Here a before/after comparison:

It should be quite obvious that the new revision is now more pleasant to look at. Also the big speaker block could be fit behind the camera and centered, which also improved driving straight. The gripper got the pads to reach all the way to the floor. (I later trimmed the front edges of those so they wouldn’t get caught up on ledges as often) The battery has been replaced with a Li-Ion pack that outputs 12V. With this addition I used two step down converters, but gained the ability to have components that required over 5V – also charging and switching the robot off got way easier.

Here a gallery with more angles and steps.

Cardbot V2

Alongside Sparky’s upgrade I thought I want to iterate with what I learned so far on cardbot as well. I made a few changes already. The biggest one being the Tilt head I implemented for a time.

For that I first tested an old Mindstorms LEGO motor that I had lying around.

And once I confirmed that it worked, I strapped it below the cardboard cover and expanded the hole for the camera in the front. The result was a camera with the ability to look up on command. (since that is a simple DC motor I limited that to a “look up” function that lasted around a second) bundled with the LED I strapped on the Webcam, this improved the field of vision of Cardbot immensely.

Also note on this picture: I needed to add a second Motorhat so it could run the LED + LEGO DC Motor. Luckily those hats are stackable up to 64 in theory because they’re based on l2c.

But this didn’t last long. I wanted to improve it even more. What bothered me the most was that Cardbot didn’t have a gripper like Sparky did already. So I gave Cardbot a whole rework.

First I had to change the Headlight wiring, since I wanted to control that with a pin of the RasPi. That way I wouldn’t need a second motorhat solely for the LED which would be obviously overkill. So I wired in a transistor to feed the power source seperately from the RasPi pin to protect that.

This time I added a Pan/Tilt head for the camera and added the gripper seen in the pictures. For the gripper I needed to make space since it is designed to get pulled by the actuator rod and as a solution I put everything a bit higher up. This way I could also create my own screw holes since the material I used is soft plastic. So I just used the hobbyist knife to carve out screwholes.

And I had to switch to a normal RasPi camera module to be able to move it around like that. while it worked like a charm, I soon noticed that the ziptie and tape mounts on this bot are not the best solution…

Catapult for Sparky

In effort to make interactive “Toys” for my robots I created with a catapult built for my LEGO Mindstorms robot back in the day.

I used a LEGO DC motor with the cable I prepared for Cardbot initially, and used a role of tape to weight down the base of the contraption. On the Breadboard I used an ultrasonic distance sensor to enable the robot to shoot the catapult.
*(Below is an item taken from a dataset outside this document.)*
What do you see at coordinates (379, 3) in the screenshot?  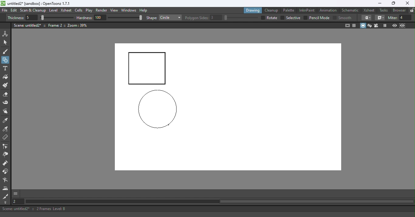 I see `Minimize` at bounding box center [379, 3].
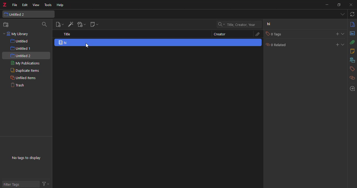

The logic is handled by the arduino and the simple H bridge to power the DC motor externally to protect the arduino.

Here a small video of it in action:

Sparky

Cardbot felt quite lonely, so I wanted to create a little sibling for him. 🙂 Jokes aside I thought it would be cool to iterate on the single robot on have a second one so they can interact with eachother.

And this time I wanted to opt for a more compact design for better mobility and also add a gripper. I also ordered a fisheye lens for my Raspberry Pi for a bigger viewing angle.

The little headlight LED I added reminded me of an Anglerfish as well – I thought it was cute. But it is actually really useful to navigate the bot in the dark, with the added bonus to be able to turn it off. All in all this bot has better suited components than Cardbot and is more well rounded (pun may or not be intended).

Cardbot

My first robot! I were pretty excited to have all the parts gathered and be able to build it. I went for a balance of cheap and easy parts, which is why it ended up being on a cardboard box/bowl.

The whole design is based of ziptying everything on the box and then connecting the cables. I checked beforehand how long the cables should be ideally and cut them to size.